Abstraction faite de la dimension sexuelle, ces gens-là ont objectivement une vie de couple. D'ailleurs, les jeunes qui les connaissent ne rient-ils pas de leurs rapports de "vieux couple". Ils partagent tout, depuis 70 ou 80 ans, et à la mort de l'un, l'autre, outre la solitude, risque d'être gravement spolié, devant parfois même payer pour pouvoir rester chez lui! Les fratries célibataires en milieu rural, comme on les appelle, ne sont pas forcément en voie de disparition.
La ville aussi voit apparaître ce type de situation. Vieillesse, retraite, veuvage, solitude... la pente est sévère. A deux, on supporte mieux. Là encore, le lien n'est pas sexuel; mais cette communauté de vie à deux, c'est bien un couple.

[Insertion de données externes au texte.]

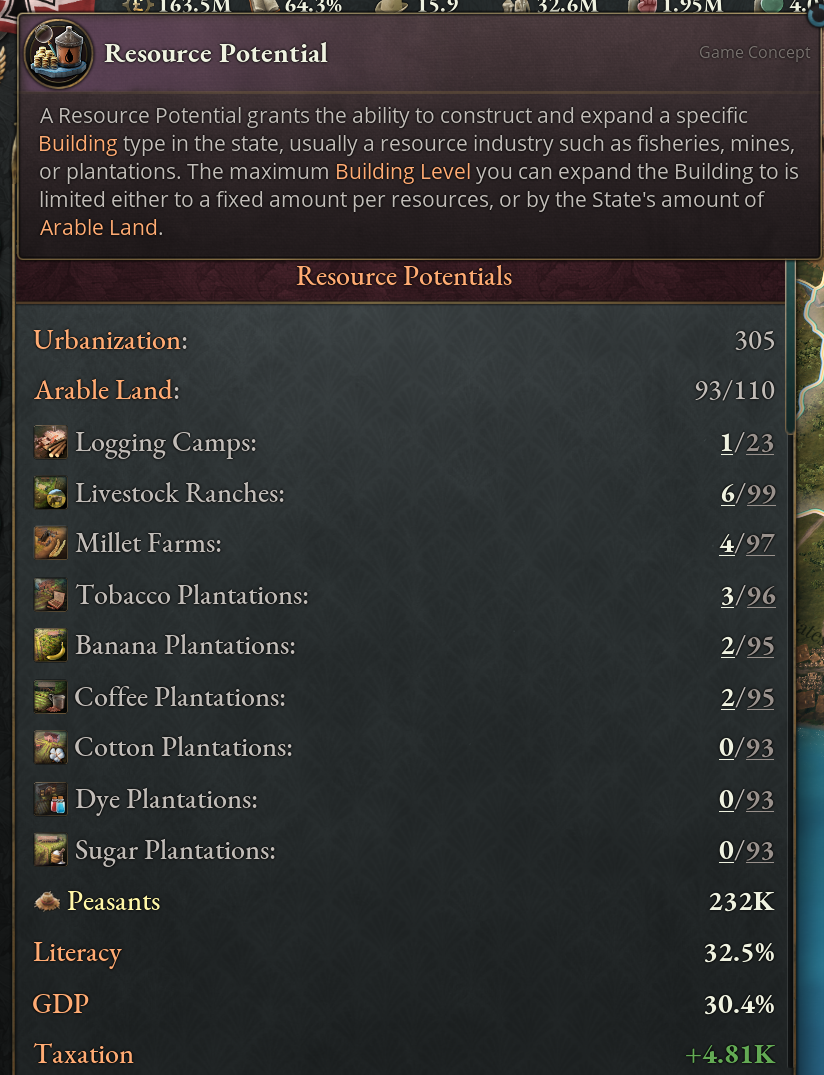Click the Resource Potentials section header
This screenshot has height=1075, width=824.
coord(404,277)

Et les problèmes des concubins, et les difficultés des homosexuels, viennent se poser à un nombre grandissant de nos concitoyens qui ont choisi de vivre à deux, ou que la vie a menés à vivre à deux, sans qu'il y ait forcément de lien sexuel, sans qu'il y ait forcément de lien de sang, sans qu'ils soient forcément de sexes différents, sans, en tout état de cause, que le but de leur union soit la procréation, mais sans exclure non plus la présence des enfants...
Or le mariage, finalement, c'est, comme dit le dictionnaire: "l'union légale de l'homme et de la femme", mais dans le souci principal de la continuation de l'espèce. Le couple a peut-être un souci moins pointu.
Couple et mariage ne sont pas forcément synonymes, la société actuelle le démontre tous les jours. Les règles de cette société devraient prendre ces réalités en compte, par exemple en instituant un contrat d'union civile attribuant à ceux qui le souscriraient l'essentiel des droits et des devoirs des couples mariés, sans préjuger de la nature de cette union.
Car la question à éviter, c'est: "pourquoi le couple?" Tous les physiciens vous le diront: un couple étant un ensemble de deux forces équivalentes, parallèles, mais de sens opposés, le système auquel on l'applique tend forcément à tourner en rond...

1 commentaire:

  1. NB: ce texte a été écrit en 1995, soit bien avant la loi sur le PACS, version très édulcorée de ce contrat d'union civile que nous souhaitions à l'époque...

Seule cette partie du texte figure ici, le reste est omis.